START Data extracts

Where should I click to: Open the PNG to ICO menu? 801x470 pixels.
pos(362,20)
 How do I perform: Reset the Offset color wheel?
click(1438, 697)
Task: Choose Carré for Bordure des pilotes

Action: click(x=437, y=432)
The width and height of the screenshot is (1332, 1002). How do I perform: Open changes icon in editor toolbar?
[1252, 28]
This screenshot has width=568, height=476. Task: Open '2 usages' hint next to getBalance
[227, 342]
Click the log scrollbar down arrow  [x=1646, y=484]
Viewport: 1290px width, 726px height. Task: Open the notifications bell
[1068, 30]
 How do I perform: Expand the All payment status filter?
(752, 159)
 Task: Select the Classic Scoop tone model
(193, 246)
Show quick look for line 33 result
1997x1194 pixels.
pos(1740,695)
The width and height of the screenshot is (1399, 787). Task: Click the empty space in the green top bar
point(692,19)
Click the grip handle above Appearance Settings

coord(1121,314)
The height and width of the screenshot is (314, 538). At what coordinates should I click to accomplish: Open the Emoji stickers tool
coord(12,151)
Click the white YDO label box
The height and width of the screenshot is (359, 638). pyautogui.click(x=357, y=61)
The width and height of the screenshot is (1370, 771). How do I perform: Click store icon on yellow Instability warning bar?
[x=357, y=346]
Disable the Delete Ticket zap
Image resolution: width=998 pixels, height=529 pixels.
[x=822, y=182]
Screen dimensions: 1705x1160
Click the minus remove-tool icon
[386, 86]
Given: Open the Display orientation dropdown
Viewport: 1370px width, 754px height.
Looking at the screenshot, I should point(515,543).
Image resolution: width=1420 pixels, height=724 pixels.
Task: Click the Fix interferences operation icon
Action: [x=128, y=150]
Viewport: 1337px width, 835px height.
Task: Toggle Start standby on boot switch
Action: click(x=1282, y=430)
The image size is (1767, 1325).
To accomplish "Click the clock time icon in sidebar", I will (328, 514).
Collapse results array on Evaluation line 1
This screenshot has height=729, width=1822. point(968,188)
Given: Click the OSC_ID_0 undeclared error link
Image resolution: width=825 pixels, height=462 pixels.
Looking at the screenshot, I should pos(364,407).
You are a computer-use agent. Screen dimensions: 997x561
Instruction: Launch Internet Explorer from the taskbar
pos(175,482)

END Data extracts

* Prompt: The answer must be every line of the records that holds the string "Given".

* Exercise answer:
Given: Open the Display orientation dropdown
Given: Click the OSC_ID_0 undeclared error link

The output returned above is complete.